🍿 Deduplicate feeds from NetNewsWire

Snacks (🍿) are my collection of recipes for solving problems. Often recorded (and cleaned up) from actual discussions where I'm involved in helping others with technical problems. Not all solutions are mine but I started collecting them in one place because you never know when you need one.

I use [NetNewsWire] as my "lobby" RSS reader: it's a place where I add a bunch of feeds, usually from blogging challenges through OPML files and then read them there before they make it to my main Feedly feed.

However, as years go by, same blogs appear multiple times and that's annoying. As I imported Blaugust 2024 participant OPML to my feed, I ended up with quite a few duplicates.

I don't have the patience to go through them manually so I started exploring programmatical options.

NetNewsWire stores the feed information in ~/Library/Containers/com.ranchero.NetNewsWire-Evergreen/Data/Library/Application Support/NetNewsWire/Accounts/OnMyMac/Subscriptions.opml file (on Mac). The OPML format is XML so I was able to take advantage of the nice xmllint tool that comes pre-installed on a Mac.

Step 0, take backups

It's a good idea to take a backup of the Subscription file so manually messing with it doesn't ruin your RSS reader completely.

cp Subscriptions.opml Subscriptions.opml.bak

Step 1, find all the feed URLs

xmllint --xpath "//outline/@xmlUrl" Subscriptions.opml

With --xpath, we can give it an Xpath Expression and it will return all it finds. //outline matches all <outline> elements and /@xmlUrl finds the xmlUrl attribute inside.

Step 2, find duplicates

xmllint --xpath "//outline/@xmlUrl" Subscriptions.opml | sort | uniq -c | sort --numeric-sort

I used a classic shell trick of sorting the list alphabetically, then combining exact matches and counting them (with -c flag) and sorting again, now based on the amount of times we saw each URL.

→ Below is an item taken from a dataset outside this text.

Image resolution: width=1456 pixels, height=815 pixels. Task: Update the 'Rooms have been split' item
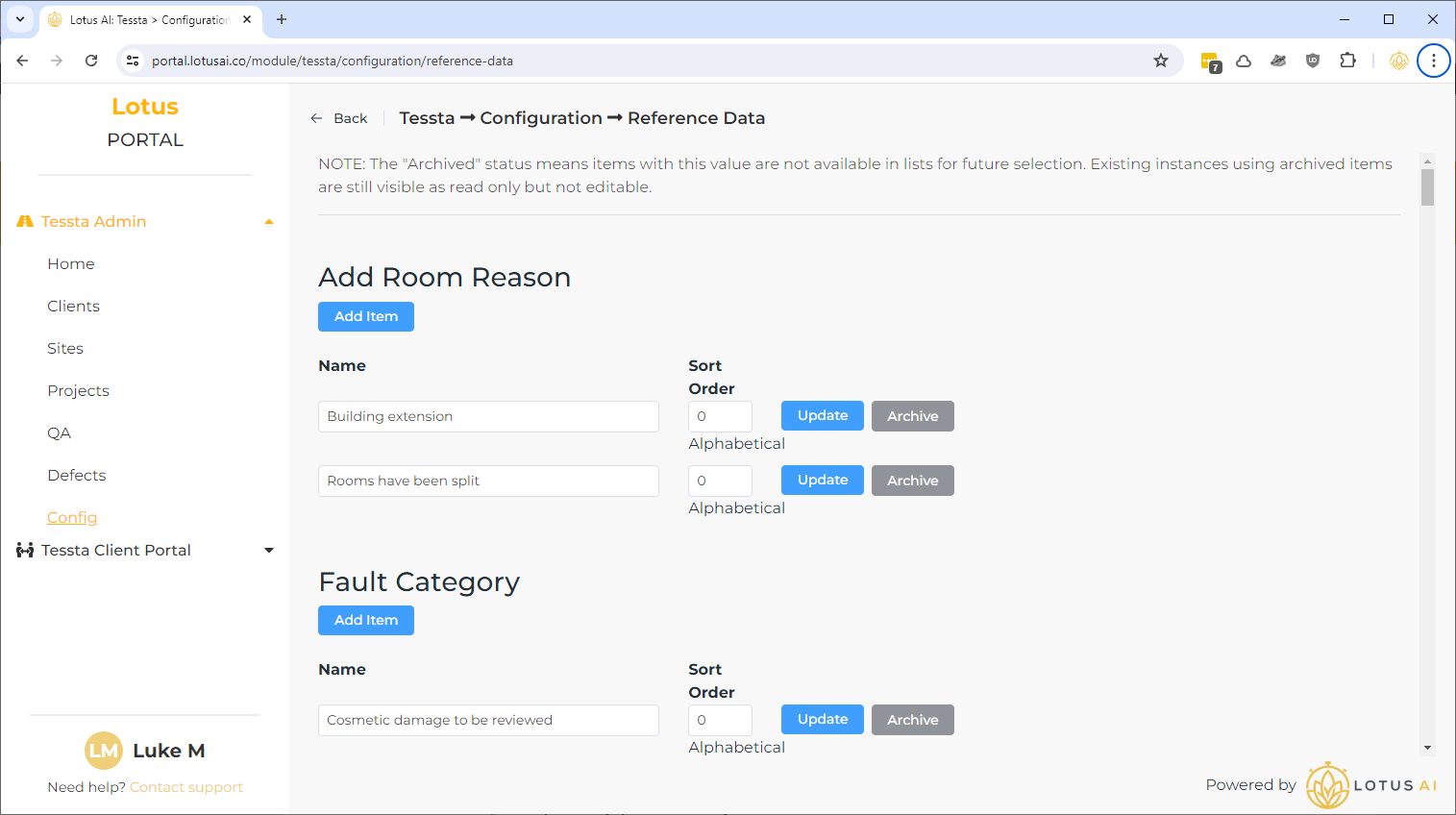pos(822,481)
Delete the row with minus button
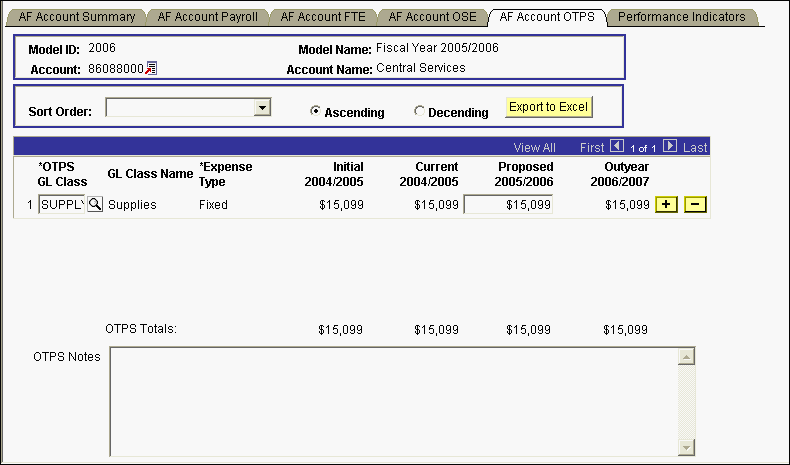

Step 3, only show duplicates

To only show ones that have values higher than 1, I add a bit of awk at the end:

xmllint --xpath "//outline/@xmlUrl" Subscriptions.opml | sort | uniq -c | sort --numeric-sort | awk -F' ' '{if($1>1)print$2}'

The awk command defines a separator to be space (-F' '), then checks if the first item is larger than 1 (if($1>1)) and if it is,m prints the second value (print$2).

Step 4, remove duplicates from file

I did step 4 manually, by opening the Subscriptions.opml file in a code editor and searching for the short list of duplicates, removing the older entries.

Step 5, some are duplicates but with slightly different URLs

Sometimes the exact feed URL might have changed and I wanted to clear also duplicates based on the title of the feed.

To do that, I changed the first part of the command to:

xmllint --xpath "//outline/@title" Subscriptions.opml

and the final part (awk) to

grep -ve "^\s*1"

since I couldn't rely on space as the separator. What this does is that it finds all the lines where

the line does not (-v) start
with regular expression (-e) of
^\s*1
- ^ = start of line
- \s* = any number of white space
- 1 = number 1

(One could use this instead of the awk in step 3 as well, I left both of them here for the sake of learning new tools.)

I then did step 4 again but this time with the duplicate titles

Step 6, restart NetNewsWire

To make NetNewsWire reload the feeds, restart it.

No more duplicates, yay!